Build a Real Data Backup Habit

Ransomware doesn’t just threaten businesses. Personal photos, financial records, and documents get encrypted and held hostage in home ransomware incidents too, and paying the ransom is never a guaranteed fix.

  • Follow the 3-2-1 rule: keep at least three copies of anything irreplaceable, on two different types of storage media, with at least one copy stored somewhere physically separate from your home.
  • Back up photos, financial documents, and anything irreplaceable to both an external drive and a cloud service, not just one or the other
  • Disconnect external backup drives from your computer when not actively backing up; a drive that’s always connected can be encrypted right alongside your main system in a ransomware attack
  • CISA and federal law enforcement do not recommend paying ransom demands, since it doesn’t guarantee your data gets decrypted and can mark you as a future target willing to pay.

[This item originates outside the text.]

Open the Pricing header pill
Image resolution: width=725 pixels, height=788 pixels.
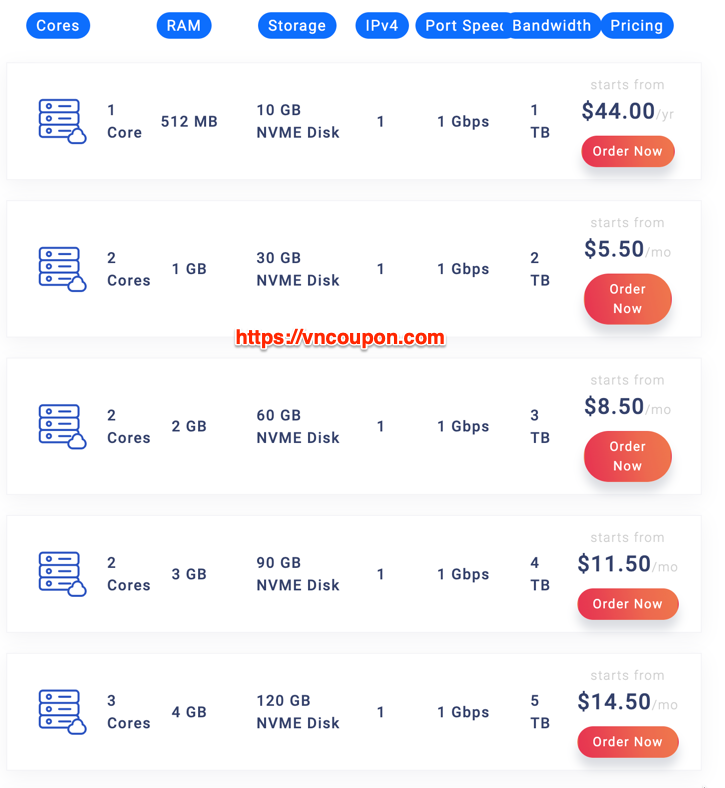[637, 26]
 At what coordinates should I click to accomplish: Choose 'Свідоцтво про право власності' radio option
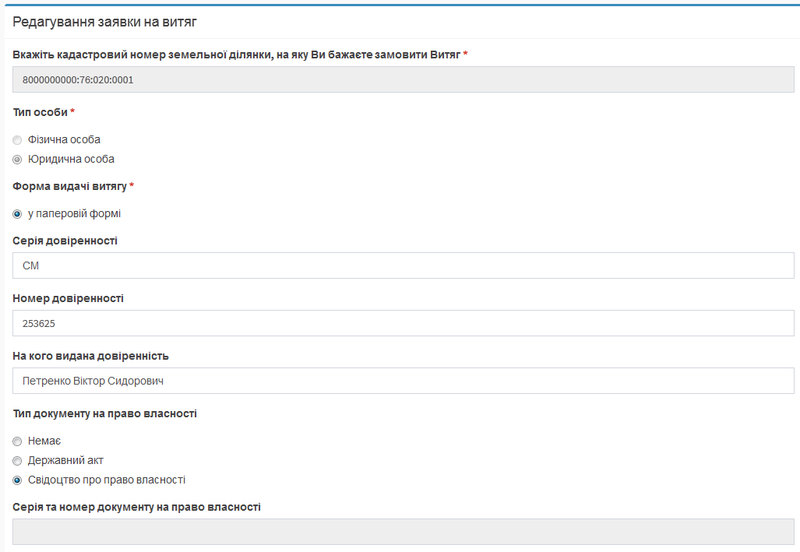[x=17, y=480]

Prepare for Critical Infrastructure Getting Hit, Not Just Your Own Accounts

This is the part most personal cybersecurity checklists skip entirely, and it’s the part that actually matters for prepping. Federal agencies issued a joint advisory in 2026 warning that state-affiliated cyber actors are actively exploiting programmable logic controllers in water treatment and wastewater systems specifically. A successful attack at that level doesn’t send you a warning. It just shows up as no water, no power, or contaminated water with zero notice.

  • Store water and have backup filtration ready. A quality water filtration system matters here specifically because a compromised treatment plant can mean contaminated water reaching your tap, not just an outage.
  • Treat a grid-down cyber event exactly like any other extended power outage in your planning. Backup power (a generator or solar setup), stored food that doesn’t require refrigeration, and manual tools for anything you normally rely on electricity for all apply here directly.
  • Build a communication plan that doesn’t depend on cell service. Cell towers and internet infrastructure are themselves attack targets. A ham radio, a set of family radio service (FRS) radios, and a physical, printed contact list with everyone’s information cover you when phones simply don’t work.
  • Keep a battery or hand-crank weather radio on hand to receive emergency broadcast information even if internet and cell networks are down

Don’t Neglect the Basics That Feel Unrelated to Cyber

  • Maintain a 30 to 90 day supply of prescription medications, worked out with your doctor ahead of time. A cyberattack on a pharmacy chain’s systems or a hospital network can disrupt prescription fulfillment exactly like a natural disaster would.
  • For medications requiring refrigeration, have a backup cooling plan, a cooler with ice packs or a small solar generator, in case a grid-related cyber event knocks out power for an extended stretch.
  • Keep a basic first aid kit and over-the-counter medications stocked independent of any digital system, since you can’t assume pharmacy point-of-sale or inventory systems will be functioning normally during a major incident.

Keep Physical, Offline Copies of Anything You Can’t Afford to Lose

Digitizing your important documents is smart. Relying on digital-only copies during a crisis where the systems holding them might be compromised is not. Keep both.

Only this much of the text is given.